E così una banale e feroce vendetta privata diventa lo sfondo di un’ascesa politica inarrestabile.

Il nuovo film di Ari Aster comincia come una commedia iperrealista sull’America trumpiana, colta nel momento in cui la pandemia coagula tutti i peggiori istinti della nazione, liberando forze oscure e stupidità letali. Dopo un’ora e mezza si trasforma tuttavia in qualcosa di completamente diverso: un thriller con cecchini, cadaveri brutalmente mutilati, terroristi ed eroi del più truce true crime formato social.

Il regista del pregevolissimo Hereditary, affiancato dalla A24, abbandona del tutto l’horror, il suo genere di riferimento, e immaginandosi forse come il terzo dei fratelli Coen spinge l’acceleratore della satira e del sarcasmo fino in fondo, per trasformare la sua storia sgangherata in una parabola che vorrebbe raccontare il nostro contemporaneo in leggera differita e senza filtri.

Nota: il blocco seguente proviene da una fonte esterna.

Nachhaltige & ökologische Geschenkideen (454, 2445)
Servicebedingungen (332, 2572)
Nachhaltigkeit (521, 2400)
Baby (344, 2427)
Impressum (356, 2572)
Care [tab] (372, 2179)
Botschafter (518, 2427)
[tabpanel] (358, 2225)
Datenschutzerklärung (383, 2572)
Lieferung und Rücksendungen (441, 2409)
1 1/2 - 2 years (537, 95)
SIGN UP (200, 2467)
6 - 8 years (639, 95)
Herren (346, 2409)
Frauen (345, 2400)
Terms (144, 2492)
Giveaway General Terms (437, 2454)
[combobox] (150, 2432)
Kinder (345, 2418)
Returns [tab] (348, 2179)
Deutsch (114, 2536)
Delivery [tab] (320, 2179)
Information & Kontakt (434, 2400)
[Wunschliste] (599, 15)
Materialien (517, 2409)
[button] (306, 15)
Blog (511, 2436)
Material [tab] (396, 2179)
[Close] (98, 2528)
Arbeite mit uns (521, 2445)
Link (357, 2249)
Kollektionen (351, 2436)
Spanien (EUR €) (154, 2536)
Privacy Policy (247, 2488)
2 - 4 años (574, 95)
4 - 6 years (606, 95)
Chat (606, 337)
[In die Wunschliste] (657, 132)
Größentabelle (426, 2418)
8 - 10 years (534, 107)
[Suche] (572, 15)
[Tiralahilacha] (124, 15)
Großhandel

Solo che Aster non si è reso conto che la realtà ha ormai superato di molto ogni possibile finzione, precipitando gli Stati Uniti e mezzo Occidente in un incubo mediocre e autoritario, nutrito dalle peggiori fake news, dalla violenza verbale più incontenibile, dalla comunicazione istantanea e superficiale dei social e dalle assurdità politiche più reazionarie.

Gli Stati Uniti sono un Paese che da molti anni vive di estremizzazioni radicali, di parole d’ordine pronunciate fino a non significare più nulla, di divisioni identitarie non riconciliabili e di politiche culturali così incomprensibili da suscitare reazioni altrettanto violente.

Eddington vorrebbe farsene interprete, mostrando la confusione più totale, la stupidità più devastante, l’idiozia nutrita dalla cultura delle armi che ci riporta sempre al vecchio west dei pionieri, in cui l’unica legge che conta è quella del più forte o del meglio armato.

Aster però cade nell’errore di tanti e cercando di descrivere questo impero in rovina non si accorge di essere solo parte della stessa tragica e inconsapevole deriva culturale.

Il regista sembra sempre certo delle sue buone ragioni e della sua superiorità morale, cercando di spiegarci il senso della vita con lo stesso atteggiamento paternalistico di tanto cinema americano recente, come se dovessimo aspettare Aster per cercare di capire davvero l’America profonda e le sue velleità.

Ma forse Eddington vuole solo parlare al suo pubblico di riferimento, quello americano, e lo irride, gli fa il verso. Non credo che anche questa scelta sia davvero efficace, perché azzerando ogni livello e ogni lettura, costruendo un racconto senza filtri e senza chiavi interpretative, tutto in your face e sostituendo alle idee e alla riflessione critica il sarcasmo compiaciuto di un quindicenne, il risultato che ottiene è davvero mediocre e sconclusionato, simile in tutto al suo sceriffo ignorante e confuso.

Il suo mondo non è meno caotico e incomprensibile di quello attraversato in pigiama da Beau e il fatto che anche Joe Cross abbia il volto di Joaquin Phoenix racconta quanto i due film siano una sorta di dittico ideale, il primo più dolorosamente autobiografico, il secondo più esplicitamente predicatorio.

Inutile dire che il film è tutto costruito su di lui e che gli altri grandi nomi coinvolti, Pedro Pascal, Emma Stone, Austin Butler, sono poco più che comparse che affollano i suoi pensieri più neri.

Aster poi mette tutto nello stesso calderone, Antifa e Klan, Black Lives Matter e teorici del complotto, profeti religiosi, fascisti e woke, le cui posizioni sembrano radicalizzarsi ancora di più, coagulate dalla rabbia indotta dalla pandemia, senza lasciare spazio per l’umanità, l’intelligenza o la comprensione reale.

L’America di Aster diventa così solo uno spazio nel deserto in cui si affrontano tribù che parlano lingue diverse, di fronte all’occhio cinico e compiaciuto del suo interprete.